It is also to be noted that “upon the request of the holder filed at the Home Office of the Company while no premium is in default under this policy, extended term insurance, may be made the automatic non-forfeiture option by endorsement hereon.”
We, therefore, have two classes of options: One where no premium is in default and whereby term insurance may be made the automatic non-forfeiture option (which option was not exercised); and the other where a premium is in default. In the latter class option A becomes automatically operative and option B and C are at the election of the holder.

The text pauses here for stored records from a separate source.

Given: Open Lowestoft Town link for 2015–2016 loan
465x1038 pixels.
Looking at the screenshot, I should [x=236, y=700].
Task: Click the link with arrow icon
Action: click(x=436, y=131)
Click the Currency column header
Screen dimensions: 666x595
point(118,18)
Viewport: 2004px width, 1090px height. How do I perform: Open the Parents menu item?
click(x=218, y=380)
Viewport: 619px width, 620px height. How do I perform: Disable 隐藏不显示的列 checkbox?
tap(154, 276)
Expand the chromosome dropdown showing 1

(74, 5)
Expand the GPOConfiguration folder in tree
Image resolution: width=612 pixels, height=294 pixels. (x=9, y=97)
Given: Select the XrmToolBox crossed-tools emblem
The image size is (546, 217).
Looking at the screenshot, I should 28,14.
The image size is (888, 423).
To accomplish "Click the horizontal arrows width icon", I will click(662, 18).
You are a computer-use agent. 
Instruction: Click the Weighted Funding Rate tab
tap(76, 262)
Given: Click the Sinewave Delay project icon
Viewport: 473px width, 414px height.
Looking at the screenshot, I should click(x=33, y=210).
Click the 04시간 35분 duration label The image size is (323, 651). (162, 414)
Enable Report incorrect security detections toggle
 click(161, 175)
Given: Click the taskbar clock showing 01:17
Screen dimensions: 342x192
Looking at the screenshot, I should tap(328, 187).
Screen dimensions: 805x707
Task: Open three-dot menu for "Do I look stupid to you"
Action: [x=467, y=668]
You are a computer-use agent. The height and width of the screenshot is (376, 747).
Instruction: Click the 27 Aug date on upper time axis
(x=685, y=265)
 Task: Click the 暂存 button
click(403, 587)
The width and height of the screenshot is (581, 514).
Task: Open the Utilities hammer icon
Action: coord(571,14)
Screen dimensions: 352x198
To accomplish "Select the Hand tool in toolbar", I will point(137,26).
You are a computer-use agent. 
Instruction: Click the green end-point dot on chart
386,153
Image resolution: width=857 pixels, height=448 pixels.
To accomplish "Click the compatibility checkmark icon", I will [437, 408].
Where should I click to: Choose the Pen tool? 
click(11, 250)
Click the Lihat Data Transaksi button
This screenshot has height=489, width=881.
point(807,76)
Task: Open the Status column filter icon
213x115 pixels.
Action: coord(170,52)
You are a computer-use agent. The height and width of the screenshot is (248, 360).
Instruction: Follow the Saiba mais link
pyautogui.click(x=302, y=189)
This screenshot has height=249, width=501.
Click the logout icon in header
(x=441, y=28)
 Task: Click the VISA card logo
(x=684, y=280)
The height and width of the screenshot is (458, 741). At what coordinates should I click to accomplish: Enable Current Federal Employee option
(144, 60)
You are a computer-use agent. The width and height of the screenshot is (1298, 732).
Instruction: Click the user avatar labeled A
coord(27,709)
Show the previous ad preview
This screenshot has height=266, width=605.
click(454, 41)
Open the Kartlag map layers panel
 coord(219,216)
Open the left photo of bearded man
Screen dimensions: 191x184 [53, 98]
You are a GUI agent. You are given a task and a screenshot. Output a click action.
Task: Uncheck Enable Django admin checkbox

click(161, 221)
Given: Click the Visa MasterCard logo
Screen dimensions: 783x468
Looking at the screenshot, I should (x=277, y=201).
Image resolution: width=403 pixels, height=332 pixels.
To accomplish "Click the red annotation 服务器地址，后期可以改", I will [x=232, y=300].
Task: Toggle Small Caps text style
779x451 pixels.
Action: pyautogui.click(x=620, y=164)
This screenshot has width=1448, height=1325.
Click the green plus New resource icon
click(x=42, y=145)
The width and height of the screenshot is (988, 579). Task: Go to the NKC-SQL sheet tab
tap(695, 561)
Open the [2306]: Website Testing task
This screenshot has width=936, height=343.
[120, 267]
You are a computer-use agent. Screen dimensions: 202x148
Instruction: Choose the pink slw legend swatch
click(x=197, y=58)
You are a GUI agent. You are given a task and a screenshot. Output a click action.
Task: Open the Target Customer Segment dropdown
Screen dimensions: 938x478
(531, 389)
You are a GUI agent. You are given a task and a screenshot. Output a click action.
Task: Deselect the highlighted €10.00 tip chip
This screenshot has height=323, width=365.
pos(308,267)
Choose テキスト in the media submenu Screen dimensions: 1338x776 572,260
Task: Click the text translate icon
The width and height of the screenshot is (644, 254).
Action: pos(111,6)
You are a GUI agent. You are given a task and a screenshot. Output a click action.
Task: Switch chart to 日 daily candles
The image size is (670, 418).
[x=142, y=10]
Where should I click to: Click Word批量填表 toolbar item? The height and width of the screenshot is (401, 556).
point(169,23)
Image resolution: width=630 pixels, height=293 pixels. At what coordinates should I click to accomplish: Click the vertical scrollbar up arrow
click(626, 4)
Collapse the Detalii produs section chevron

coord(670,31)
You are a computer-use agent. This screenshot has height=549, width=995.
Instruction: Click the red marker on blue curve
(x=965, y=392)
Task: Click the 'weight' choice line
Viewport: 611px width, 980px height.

The question is: who is the “holder”?
Counsel for the plaintiff states that he has been unable to find any case in which this point has been passed upon in the State of New Jersey and cites decisions in other jurisdictions including the case of Veal v. Security Mutual Life Insurance Co. (Court of Appeals, Georgia), 65 S. E. Rep. 714, in which the court said among other things: “Counsel in their briefs have made a rather copious citation of cases, &e., but the fact is that the language adopted in their policies by the various insurance companies is so diverse that almost every *623case stands upon its own peculiar facts and is incapable of any great extension as precedent in other cases.” Therein lies the distinction between the case sub judice and the cases cited by counsel in most instances.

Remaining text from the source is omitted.